Network security has evolved into a complex endeavor, requiring all sorts of automated tools, applications and appliances for busy administrators to get their bearings on the network landscape. Yet, security proves to be hard to enforce if administrators do not have an understanding of the network foundations. What's more, many of the automated tools lack intuition and the artificial intelligence to uncover what may be glaring security problems on a network.
With that in mind, it is critical for network managers to get their hands dirty in the well of packets that make up communications across today's enterprise networks, a process called "sniffing packets", something any seasoned network manager should be familiar with. However, seasoned managers come and go and sniffing packets has almost become an art form that few understand and less even have time for.
Luckily, for the uninitiated and the seasoned veterans there exists a free tool that goes by the name of Wireshark, which can be used to capture massive amounts of network transactions and allow network engineers to delve into the payload of packets. Wireshark, which has been commonly used for network troubleshooting, brings with it capabilities that those charged with network security will find immensely valuable, especially when looking for security flaws or performing forensics on network traffic.

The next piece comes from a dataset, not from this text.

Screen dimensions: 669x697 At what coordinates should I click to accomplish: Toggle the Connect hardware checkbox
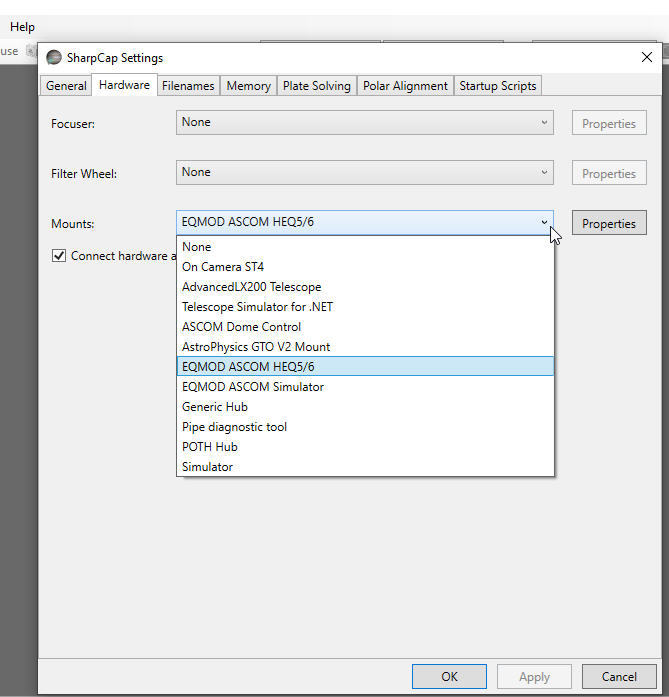point(59,256)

However, there is a catch - Wireshark is can complex, confusing and also can overwhelm individuals with the massive amount of data it can capture. What's more, analyzing the data captured can be a time consuming, tedious process.
Some simple tricks
One does not have to become an expert with Wireshark to get some value out of it, several use cases exist that can provide quick results with the littlest of effort. Take for example a case where a system may have been compromised - here, all an administrator needs to do is use Wireshark to capture the traffic to and from that machine, and then bring it up in the Wireshark software Protocol Hierarchy window, which will show what applications are communicating on that system. Administrators will need to look for unusual applications such as Internet Relay Chat (IRC) or Trivial File Transfer Protocol (TFTP), and anything simply called "data" directly under the TCP or UDP protocols. That information can then be used to figure out the who/what/when/where of the communications to validate security.
Another use case comes in the form of detecting broadcast storms, in which a defective or misconfigured network device floods the network with traffic. Broadcast storms tend to grown until they completely shut down your network. However, broadcast storms also have a darker side and can be created by malware to bring a network to its knees, impacting access and availability. Wireshark is able to track down the culprit causing the storm and give network managers the evidence needed to hunt down and stop the storm.
Although Wireshark has been around for some time, many potential users have turned away from it, hoping that service providers, appliances and firewalls would be able to do the analytical work for them, an assumption that is often proved wrong. What's more, add-on tools are arriving on the market that can further leverage what Wireshark is capable of - take for example SolarWinds Response Time Viewer for Wireshark, which is a free tool that enhances the user experience for Wireshark. SolarWinds Response Time Viewer provides automatic analysis and calculation of application and network response time, and also charts data and transaction volume from Wireshark packet capture data. That allows network managers to determine if performance issues originate in the network or the application.
Wireshark also supports add-ons in the form of plugins and there are several available. Some worth mentioning include WireShnork - A Snort plugin for Wireshark, OpenFlow Wireshark Dissector, and Microsoft Lync Wireshark Plugin. Of course, there are many other plugins available from other sources as well. That abundance of specialized plugins demonstrates the depth that Wireshark offers for those looking to manage networks, all without having to spend large sums of money to get the packet intelligence they need.